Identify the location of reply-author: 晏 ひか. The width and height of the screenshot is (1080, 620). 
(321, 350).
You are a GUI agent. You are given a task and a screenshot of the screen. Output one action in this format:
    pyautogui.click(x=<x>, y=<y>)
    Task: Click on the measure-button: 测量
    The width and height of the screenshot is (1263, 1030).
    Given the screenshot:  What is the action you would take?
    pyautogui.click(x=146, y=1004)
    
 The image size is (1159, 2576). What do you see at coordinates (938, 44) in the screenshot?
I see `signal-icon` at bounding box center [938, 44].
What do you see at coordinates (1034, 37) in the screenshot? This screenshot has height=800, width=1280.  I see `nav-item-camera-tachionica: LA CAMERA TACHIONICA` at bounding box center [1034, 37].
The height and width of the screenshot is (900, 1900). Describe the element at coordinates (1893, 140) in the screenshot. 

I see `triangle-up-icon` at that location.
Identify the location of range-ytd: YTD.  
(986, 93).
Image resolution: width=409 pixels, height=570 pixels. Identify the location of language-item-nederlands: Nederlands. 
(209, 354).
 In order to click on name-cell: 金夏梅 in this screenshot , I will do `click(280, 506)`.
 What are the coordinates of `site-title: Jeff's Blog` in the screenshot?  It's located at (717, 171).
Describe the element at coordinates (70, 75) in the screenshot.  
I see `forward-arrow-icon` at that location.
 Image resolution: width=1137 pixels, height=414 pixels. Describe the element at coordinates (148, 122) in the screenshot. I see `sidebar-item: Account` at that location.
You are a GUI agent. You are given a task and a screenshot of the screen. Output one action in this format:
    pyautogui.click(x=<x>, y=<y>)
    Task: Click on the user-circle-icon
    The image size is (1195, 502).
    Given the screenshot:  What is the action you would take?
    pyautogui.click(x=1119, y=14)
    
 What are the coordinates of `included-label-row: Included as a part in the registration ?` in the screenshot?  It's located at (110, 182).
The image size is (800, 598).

★ ★ ★

> WRITTEN TASK
Find every line in the material above that contains the word "bounding", and copy each of those lines.

> RESPONSE TO THE TASK
I see `signal-icon` at bounding box center [938, 44].
What do you see at coordinates (1034, 37) in the screenshot? This screenshot has height=800, width=1280.  I see `nav-item-camera-tachionica: LA CAMERA TACHIONICA` at bounding box center [1034, 37].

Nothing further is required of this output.